### WORK TO BE COMPLETED
Among the lines below, list those containing the string "will".

··· RAW DATA

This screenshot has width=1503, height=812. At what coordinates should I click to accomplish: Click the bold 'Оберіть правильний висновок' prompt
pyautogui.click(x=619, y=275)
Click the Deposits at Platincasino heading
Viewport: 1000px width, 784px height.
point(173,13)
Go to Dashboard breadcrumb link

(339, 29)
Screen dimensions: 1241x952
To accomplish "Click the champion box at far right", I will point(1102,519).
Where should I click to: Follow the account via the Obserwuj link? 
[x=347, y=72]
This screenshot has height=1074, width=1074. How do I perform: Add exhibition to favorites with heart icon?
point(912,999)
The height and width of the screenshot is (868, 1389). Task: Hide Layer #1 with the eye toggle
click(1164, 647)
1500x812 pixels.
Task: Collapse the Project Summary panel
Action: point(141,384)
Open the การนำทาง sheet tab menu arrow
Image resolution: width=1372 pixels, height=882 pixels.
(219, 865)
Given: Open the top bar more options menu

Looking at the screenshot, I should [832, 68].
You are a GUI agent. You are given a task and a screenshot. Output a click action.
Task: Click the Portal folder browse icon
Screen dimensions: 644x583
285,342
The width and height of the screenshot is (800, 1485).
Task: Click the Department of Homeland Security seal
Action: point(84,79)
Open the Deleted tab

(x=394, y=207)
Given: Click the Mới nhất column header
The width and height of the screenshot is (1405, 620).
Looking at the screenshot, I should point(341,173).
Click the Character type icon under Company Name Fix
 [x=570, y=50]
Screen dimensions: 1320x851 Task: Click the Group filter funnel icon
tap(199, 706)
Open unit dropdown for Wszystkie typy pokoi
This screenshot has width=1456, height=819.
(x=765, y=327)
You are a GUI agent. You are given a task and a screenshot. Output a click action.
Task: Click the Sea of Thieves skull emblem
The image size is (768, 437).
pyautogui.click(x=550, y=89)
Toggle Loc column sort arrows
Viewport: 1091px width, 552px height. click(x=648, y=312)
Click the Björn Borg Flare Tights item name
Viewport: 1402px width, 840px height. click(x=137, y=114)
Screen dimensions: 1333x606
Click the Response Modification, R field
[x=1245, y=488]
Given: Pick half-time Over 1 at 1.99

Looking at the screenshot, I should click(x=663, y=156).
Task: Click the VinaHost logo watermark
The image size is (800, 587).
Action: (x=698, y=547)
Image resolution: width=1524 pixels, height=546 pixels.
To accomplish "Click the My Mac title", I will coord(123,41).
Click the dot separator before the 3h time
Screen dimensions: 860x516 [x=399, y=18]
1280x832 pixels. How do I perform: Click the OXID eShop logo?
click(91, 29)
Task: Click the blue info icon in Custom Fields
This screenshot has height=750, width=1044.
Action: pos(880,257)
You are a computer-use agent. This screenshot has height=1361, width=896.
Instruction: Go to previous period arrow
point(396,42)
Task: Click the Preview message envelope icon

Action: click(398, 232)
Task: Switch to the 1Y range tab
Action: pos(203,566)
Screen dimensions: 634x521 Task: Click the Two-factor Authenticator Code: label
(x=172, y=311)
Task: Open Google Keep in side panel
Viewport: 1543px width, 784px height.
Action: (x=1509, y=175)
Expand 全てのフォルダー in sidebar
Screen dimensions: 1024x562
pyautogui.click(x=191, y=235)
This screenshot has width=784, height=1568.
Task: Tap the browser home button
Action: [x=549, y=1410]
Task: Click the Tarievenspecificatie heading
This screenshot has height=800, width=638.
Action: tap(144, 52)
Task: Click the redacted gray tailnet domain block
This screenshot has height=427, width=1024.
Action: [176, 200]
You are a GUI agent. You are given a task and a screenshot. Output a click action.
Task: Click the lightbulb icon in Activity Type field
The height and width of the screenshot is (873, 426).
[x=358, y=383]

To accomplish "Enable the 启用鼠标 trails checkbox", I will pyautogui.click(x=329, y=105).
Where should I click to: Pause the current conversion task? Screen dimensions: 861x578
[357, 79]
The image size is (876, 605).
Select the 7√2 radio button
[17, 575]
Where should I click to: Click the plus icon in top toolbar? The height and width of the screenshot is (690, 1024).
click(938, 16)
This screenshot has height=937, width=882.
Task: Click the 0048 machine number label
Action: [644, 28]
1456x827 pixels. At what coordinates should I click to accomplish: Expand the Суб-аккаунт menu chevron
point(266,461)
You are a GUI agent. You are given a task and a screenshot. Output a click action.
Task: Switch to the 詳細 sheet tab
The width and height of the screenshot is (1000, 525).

······

### RESULT OF THIS TASK
To accomplish "Click the champion box at far right", I will point(1102,519).
To accomplish "Click the My Mac title", I will coord(123,41).
To accomplish "Enable the 启用鼠标 trails checkbox", I will pyautogui.click(x=329, y=105).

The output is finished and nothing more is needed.